### Try it
Take the material below and reproduce, word for word, only the lines from the line with "Task: Click the shared" through the line with "You are a computer-use agent. 1245x868".

·····

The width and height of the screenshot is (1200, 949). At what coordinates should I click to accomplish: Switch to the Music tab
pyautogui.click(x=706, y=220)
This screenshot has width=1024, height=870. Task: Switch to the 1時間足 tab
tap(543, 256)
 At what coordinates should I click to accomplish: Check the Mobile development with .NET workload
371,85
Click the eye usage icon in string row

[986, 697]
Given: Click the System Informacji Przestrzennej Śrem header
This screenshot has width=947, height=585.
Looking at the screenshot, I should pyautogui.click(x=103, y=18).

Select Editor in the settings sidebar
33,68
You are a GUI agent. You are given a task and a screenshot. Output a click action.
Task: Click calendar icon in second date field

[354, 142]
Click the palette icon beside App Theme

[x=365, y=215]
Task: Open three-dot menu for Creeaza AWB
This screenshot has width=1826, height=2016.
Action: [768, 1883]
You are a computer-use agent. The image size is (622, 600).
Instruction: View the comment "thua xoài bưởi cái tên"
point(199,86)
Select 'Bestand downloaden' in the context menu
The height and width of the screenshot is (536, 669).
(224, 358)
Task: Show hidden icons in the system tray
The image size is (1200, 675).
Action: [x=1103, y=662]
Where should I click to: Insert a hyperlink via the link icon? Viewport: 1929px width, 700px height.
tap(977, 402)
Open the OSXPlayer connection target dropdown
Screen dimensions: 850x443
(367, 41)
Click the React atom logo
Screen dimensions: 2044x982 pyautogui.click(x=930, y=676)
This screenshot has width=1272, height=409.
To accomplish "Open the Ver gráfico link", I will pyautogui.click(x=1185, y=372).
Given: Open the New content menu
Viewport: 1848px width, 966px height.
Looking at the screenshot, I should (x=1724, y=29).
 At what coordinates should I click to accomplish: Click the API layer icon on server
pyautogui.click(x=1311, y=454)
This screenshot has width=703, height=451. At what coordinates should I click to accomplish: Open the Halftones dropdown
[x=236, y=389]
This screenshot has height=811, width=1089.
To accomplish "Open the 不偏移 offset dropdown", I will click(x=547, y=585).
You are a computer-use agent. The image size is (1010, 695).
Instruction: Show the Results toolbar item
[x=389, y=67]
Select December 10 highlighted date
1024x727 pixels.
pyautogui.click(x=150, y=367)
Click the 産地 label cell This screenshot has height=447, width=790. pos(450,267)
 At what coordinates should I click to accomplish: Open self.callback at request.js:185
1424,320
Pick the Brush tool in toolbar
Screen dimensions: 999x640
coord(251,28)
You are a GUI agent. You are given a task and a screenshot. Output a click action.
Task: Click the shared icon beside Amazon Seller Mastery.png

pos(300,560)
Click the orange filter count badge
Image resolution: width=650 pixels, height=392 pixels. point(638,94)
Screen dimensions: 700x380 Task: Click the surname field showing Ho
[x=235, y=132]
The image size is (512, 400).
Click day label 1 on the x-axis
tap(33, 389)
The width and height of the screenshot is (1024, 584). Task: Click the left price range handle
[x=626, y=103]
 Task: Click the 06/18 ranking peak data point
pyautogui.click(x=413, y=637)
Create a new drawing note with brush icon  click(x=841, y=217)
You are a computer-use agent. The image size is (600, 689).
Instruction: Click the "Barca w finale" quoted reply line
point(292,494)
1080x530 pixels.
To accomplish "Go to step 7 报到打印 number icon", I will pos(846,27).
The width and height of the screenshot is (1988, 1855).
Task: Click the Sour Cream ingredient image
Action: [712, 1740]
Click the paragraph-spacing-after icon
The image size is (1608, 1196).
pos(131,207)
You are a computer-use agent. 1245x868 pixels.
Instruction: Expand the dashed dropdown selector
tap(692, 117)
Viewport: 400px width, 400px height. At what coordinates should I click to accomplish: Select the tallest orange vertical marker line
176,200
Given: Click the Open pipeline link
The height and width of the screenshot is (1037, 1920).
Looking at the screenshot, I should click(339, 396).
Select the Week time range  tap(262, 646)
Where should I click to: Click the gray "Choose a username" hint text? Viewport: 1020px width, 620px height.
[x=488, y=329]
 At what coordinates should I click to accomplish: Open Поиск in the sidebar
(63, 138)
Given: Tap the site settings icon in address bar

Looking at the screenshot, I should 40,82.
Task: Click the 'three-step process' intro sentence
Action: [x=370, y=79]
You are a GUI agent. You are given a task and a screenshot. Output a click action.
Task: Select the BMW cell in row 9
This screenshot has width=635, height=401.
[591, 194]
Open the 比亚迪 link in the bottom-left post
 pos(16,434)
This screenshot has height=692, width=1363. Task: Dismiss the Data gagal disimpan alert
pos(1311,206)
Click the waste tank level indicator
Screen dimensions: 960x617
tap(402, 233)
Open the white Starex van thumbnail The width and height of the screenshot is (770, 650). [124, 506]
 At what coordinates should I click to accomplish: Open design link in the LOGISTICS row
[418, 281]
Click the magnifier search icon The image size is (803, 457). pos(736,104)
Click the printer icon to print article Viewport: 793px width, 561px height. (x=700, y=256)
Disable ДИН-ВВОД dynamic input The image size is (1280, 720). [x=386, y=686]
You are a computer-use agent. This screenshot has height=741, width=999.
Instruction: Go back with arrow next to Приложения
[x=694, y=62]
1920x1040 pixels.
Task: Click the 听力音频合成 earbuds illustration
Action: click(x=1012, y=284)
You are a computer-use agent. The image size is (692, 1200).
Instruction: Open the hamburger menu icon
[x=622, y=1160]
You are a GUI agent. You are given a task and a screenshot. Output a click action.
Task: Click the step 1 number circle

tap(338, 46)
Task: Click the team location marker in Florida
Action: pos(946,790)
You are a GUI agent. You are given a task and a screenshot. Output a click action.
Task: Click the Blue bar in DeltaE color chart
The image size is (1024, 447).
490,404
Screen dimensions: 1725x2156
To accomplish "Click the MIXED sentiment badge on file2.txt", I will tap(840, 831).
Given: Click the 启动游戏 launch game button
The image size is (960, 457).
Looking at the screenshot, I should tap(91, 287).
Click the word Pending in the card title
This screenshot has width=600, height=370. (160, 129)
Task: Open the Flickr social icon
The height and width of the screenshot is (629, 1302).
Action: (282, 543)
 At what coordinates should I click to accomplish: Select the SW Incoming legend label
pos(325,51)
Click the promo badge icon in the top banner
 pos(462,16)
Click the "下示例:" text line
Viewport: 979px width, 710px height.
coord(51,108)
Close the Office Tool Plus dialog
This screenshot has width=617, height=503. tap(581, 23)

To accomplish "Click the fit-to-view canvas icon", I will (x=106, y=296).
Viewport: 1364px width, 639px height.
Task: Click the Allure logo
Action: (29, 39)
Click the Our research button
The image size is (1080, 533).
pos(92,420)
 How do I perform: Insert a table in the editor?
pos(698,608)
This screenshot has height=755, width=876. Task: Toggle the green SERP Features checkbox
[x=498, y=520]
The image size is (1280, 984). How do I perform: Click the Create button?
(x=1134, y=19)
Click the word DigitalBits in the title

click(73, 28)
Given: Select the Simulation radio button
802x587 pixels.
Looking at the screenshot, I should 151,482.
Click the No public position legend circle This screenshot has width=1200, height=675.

·····

### Output
Task: Click the shared icon beside Amazon Seller Mastery.png

pos(300,560)
Click the orange filter count badge
Image resolution: width=650 pixels, height=392 pixels. point(638,94)
Screen dimensions: 700x380 Task: Click the surname field showing Ho
[x=235, y=132]
The image size is (512, 400).
Click day label 1 on the x-axis
tap(33, 389)
The width and height of the screenshot is (1024, 584). Task: Click the left price range handle
[x=626, y=103]
 Task: Click the 06/18 ranking peak data point
pyautogui.click(x=413, y=637)
Create a new drawing note with brush icon  click(x=841, y=217)
You are a computer-use agent. The image size is (600, 689).
Instruction: Click the "Barca w finale" quoted reply line
point(292,494)
1080x530 pixels.
To accomplish "Go to step 7 报到打印 number icon", I will pos(846,27).
The width and height of the screenshot is (1988, 1855).
Task: Click the Sour Cream ingredient image
Action: [712, 1740]
Click the paragraph-spacing-after icon
The image size is (1608, 1196).
pos(131,207)
You are a computer-use agent. 1245x868 pixels.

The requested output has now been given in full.